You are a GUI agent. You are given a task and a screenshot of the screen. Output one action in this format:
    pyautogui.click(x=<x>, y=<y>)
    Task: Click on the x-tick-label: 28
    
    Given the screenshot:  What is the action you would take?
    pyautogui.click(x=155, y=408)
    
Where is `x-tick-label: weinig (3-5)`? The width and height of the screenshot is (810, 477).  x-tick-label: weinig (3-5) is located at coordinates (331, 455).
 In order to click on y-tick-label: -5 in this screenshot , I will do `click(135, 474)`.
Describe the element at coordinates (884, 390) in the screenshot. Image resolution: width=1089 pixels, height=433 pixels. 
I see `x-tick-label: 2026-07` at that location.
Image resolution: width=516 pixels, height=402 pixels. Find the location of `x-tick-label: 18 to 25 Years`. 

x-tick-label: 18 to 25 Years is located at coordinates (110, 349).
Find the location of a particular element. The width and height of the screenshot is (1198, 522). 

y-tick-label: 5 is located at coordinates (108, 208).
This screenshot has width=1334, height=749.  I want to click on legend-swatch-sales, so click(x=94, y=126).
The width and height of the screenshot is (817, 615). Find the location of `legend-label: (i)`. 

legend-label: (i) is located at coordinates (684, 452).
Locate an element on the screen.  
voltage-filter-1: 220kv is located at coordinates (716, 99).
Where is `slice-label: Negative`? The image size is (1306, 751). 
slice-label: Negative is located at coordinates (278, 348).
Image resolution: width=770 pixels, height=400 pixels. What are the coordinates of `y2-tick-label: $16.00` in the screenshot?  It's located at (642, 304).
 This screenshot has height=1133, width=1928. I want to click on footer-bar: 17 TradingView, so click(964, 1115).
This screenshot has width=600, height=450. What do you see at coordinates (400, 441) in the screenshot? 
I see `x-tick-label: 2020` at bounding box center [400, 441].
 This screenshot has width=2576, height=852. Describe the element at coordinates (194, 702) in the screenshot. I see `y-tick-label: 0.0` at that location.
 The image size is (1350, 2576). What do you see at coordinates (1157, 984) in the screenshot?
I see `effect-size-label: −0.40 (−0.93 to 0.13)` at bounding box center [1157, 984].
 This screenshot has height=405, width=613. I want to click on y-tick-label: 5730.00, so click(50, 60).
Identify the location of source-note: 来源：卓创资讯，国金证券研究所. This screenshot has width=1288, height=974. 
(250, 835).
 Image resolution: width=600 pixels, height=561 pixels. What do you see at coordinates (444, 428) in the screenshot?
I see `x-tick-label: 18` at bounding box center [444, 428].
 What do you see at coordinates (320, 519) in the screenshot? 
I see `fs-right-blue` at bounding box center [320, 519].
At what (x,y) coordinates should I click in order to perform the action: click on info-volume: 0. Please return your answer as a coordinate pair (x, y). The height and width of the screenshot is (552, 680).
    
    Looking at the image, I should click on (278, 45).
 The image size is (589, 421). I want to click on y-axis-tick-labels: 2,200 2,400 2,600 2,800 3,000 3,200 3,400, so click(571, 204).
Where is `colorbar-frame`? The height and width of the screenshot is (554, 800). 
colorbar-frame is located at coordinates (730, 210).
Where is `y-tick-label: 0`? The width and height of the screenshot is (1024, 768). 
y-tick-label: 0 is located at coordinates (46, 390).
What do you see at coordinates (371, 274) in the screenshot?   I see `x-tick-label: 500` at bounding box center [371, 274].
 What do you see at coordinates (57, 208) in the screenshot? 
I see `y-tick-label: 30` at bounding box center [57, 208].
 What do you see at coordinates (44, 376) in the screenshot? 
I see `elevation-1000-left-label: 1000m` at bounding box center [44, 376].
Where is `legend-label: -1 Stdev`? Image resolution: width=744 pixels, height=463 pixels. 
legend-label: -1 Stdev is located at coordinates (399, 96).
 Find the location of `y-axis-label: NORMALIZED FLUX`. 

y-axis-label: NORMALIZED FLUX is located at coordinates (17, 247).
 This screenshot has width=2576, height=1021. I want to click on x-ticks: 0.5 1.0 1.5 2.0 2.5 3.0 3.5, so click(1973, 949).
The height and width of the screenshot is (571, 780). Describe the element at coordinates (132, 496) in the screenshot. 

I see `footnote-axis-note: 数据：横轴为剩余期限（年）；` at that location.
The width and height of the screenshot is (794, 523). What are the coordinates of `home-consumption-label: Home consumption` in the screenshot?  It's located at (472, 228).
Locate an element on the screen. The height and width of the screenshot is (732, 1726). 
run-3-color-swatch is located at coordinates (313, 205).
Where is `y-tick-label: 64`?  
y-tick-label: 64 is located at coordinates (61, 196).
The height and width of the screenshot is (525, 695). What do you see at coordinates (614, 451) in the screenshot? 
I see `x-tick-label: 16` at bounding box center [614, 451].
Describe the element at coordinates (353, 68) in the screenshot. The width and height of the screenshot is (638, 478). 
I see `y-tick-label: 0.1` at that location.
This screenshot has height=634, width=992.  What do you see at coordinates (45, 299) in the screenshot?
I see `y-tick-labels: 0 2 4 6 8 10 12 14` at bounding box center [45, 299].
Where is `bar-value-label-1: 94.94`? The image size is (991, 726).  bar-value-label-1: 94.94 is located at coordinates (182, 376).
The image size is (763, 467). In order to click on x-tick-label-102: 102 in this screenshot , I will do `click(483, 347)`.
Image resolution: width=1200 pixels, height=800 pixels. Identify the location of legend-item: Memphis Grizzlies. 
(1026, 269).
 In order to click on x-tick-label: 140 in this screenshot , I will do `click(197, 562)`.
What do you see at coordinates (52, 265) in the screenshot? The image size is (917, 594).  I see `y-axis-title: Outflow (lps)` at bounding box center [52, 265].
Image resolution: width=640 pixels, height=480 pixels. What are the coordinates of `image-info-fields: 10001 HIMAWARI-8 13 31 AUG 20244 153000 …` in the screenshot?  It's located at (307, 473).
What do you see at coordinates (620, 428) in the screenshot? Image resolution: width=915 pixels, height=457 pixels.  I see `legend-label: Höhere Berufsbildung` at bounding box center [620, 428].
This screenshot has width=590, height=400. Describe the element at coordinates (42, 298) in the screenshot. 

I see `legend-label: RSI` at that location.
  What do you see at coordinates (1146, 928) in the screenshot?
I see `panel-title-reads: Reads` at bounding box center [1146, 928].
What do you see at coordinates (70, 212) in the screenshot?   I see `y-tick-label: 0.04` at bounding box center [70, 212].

☆ ☆ ☆ ☆ ☆ ☆ ☆

* [Énoncé]
Relevez chaque ligne des données où figure la chaîne « info » et recopiez-la intégralement.

* [Réponse]
At what (x,y) coordinates should I click in order to perform the action: click on info-volume: 0. Please return your answer as a coordinate pair (x, y). The height and width of the screenshot is (552, 680).
Image resolution: width=640 pixels, height=480 pixels. What are the coordinates of `image-info-fields: 10001 HIMAWARI-8 13 31 AUG 20244 153000 …` in the screenshot?  It's located at (307, 473).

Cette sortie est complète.